TODAY: START A NEW, OLD EXERCISE ROUTINE.
We’re creatures of habit. Chances are that you have a daily schedule that is within minutes of being the same every single day. The same wake-up time, meals, relaxation, computer, even sitting in the same place to do it all. Well now you need to add another scheduled time. Schedule a specific time to walk every day. Morning, noon, after dinner, whatever will work for you. Morning is most likely the best because you can adjust your existing schedule for it easier. You also will be less likely to skip it because you are tired, too busy, or just lazy.
Start by walking the neighborhood route I suggested yesterday. Walk that same route every day at the same time, every day for a week. Then alternate with another route for a week. Then the magic happens. Studies show that doing something for 14 days will imprint the action on your brain. You will then do it as your routine and actually miss it if you change it. You will also begin to get a lot of satisfaction out of your dedicated success.
Beginning today, start every day on the right foot.
TODAY: SCHEDULE YOUR WALKING TIME AND WALK THE NEIGHBORHOOD
I know, you’re thinking now that you wish you had that problem. But it really isn’t the way to turn your weight around. If you try to change things too fast, odds are that you will get discouraged and give up. If you just stop eating all together your metabolism will slow down and when you eat (and you WILL eat) the weight comes right back. Let’s get real about how you got this way. You’ve been eating too much, exercising too little (or not at all) and your mind is telling you that you like the sweets, snacks and the couch. But you have to start changing that NOW.

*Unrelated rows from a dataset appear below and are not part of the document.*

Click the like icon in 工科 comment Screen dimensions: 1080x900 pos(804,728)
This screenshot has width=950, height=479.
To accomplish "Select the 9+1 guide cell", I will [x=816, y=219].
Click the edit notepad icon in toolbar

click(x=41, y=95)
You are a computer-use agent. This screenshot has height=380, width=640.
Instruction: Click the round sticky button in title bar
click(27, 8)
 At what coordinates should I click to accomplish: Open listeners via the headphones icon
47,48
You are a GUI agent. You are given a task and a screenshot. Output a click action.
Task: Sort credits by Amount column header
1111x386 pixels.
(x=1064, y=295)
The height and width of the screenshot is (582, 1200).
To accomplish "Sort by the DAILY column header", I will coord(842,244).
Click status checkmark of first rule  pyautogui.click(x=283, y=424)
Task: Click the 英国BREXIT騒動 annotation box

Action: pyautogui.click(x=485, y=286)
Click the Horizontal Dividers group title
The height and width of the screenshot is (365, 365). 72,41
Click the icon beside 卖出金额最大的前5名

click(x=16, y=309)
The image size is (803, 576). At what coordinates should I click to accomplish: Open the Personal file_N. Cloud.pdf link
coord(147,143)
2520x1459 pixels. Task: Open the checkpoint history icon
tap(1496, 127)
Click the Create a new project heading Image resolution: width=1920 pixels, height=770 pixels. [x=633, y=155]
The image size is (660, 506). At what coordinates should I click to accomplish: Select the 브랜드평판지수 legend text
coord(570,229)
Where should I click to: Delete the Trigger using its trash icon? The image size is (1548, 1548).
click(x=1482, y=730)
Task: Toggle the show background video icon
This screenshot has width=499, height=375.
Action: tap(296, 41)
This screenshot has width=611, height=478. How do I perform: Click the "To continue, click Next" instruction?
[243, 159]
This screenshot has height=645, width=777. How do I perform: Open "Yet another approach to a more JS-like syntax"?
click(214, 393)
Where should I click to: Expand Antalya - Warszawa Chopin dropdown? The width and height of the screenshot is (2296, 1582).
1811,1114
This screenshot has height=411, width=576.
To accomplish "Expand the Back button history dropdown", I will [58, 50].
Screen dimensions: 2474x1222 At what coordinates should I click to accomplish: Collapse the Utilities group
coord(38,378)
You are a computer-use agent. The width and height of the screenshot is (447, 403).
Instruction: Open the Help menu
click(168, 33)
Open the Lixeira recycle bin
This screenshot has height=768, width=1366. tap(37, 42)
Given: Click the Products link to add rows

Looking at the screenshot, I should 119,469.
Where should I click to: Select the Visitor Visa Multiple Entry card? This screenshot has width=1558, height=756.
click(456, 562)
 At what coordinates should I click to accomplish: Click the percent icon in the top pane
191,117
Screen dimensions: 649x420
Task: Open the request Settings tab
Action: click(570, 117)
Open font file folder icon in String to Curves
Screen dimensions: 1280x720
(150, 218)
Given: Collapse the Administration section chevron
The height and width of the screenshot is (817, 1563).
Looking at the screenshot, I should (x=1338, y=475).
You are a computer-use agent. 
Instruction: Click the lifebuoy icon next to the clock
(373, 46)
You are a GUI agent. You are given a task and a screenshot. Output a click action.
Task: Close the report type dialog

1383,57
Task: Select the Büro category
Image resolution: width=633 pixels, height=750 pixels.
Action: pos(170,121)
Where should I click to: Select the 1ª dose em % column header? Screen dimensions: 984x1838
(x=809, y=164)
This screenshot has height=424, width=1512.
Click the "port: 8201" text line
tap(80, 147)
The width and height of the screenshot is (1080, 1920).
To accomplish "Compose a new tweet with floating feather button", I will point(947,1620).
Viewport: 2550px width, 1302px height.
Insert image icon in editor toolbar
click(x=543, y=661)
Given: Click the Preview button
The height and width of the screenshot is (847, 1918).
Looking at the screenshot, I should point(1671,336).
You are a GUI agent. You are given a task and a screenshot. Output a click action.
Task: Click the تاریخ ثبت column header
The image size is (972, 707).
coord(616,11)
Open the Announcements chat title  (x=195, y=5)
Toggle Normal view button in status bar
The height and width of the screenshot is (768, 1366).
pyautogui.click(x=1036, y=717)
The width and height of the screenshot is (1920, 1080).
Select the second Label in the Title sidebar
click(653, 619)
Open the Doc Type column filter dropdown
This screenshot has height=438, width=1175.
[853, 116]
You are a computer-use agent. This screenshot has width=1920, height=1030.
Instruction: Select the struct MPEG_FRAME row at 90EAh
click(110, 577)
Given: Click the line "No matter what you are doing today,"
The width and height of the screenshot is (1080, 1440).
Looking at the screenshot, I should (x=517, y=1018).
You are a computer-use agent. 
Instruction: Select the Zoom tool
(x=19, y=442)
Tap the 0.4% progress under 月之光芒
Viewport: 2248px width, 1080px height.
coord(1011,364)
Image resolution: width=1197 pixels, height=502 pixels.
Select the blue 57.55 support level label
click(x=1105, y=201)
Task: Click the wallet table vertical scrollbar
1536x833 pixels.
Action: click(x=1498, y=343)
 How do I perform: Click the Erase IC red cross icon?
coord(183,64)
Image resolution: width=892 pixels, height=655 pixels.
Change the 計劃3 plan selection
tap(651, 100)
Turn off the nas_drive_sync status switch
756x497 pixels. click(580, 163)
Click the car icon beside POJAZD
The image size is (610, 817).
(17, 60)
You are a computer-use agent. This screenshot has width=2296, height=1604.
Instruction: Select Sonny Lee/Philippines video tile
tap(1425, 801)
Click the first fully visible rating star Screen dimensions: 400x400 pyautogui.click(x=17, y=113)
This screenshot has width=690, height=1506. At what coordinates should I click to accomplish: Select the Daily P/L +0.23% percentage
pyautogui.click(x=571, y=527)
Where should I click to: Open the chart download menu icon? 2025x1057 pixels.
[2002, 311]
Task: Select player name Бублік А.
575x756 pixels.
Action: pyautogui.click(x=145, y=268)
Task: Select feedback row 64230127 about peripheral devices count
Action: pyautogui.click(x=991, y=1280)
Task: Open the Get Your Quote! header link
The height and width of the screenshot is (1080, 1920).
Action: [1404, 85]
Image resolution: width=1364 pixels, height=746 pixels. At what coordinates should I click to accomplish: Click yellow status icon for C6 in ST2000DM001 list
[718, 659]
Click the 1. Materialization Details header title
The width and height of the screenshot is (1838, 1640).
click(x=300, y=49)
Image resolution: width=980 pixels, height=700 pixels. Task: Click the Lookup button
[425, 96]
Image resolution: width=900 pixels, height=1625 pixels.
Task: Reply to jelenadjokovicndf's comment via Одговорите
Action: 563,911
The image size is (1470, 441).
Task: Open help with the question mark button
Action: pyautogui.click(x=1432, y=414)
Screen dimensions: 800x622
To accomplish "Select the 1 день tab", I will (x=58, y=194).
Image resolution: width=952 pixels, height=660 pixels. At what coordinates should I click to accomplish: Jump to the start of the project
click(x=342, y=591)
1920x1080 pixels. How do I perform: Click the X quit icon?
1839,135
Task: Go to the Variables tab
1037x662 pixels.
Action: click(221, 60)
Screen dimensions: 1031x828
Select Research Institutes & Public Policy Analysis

Don’t start feeling guilty about eating. You’ll just eat to console yourself. You simply have some adjusting to do, and I don’t mean letting your belt out another notch. You need a mental adjustment. You CAN get to a healthy weight. You have to believe that you can. But understand that it won’t happen because of a fad diet. It takes a mental commitment to eat good food in smaller portions and get exercise. It’s the only way to win the battle of weight loss.
TODAY: WALK AROUND PART OF YOUR NEIGHBORHOOD. MAKE THAT ONE OF SEVERAL REGULAR WALKING ROUTES TO REPEAT.
Don’t think of it as HAVING to exercise. Instead, focus on how you WANT to exercise so you can feel great. That’s because you will. You will sleep better, have more energy, a clearer mind and even a better sex life. Physical activity is good for you whether you are trying to lose weight or not. Keep it positive and you’ll end up looking positively great!
TODAY: THINK OF HOW GOOD YOU’RE BEING TO YOURSELF WHEN YOU EXERCISE.
You may have noticed that you weren’t as hungry at “meal time” since we started Daylight Saving Time. But you’ll likely adapt to eating earlier easier than waking up earlier. Just try and use that reduced appetite to reduce a few calories. You can still satisfy the cravings that come later with a nice piece of fruit or high fiber cereal AFTER you take a walk in the daylight that is left at the end of your day.
TODAY: RENEW YOUR COMMITMENT TO EAT LESS AND EXERCISE MORE.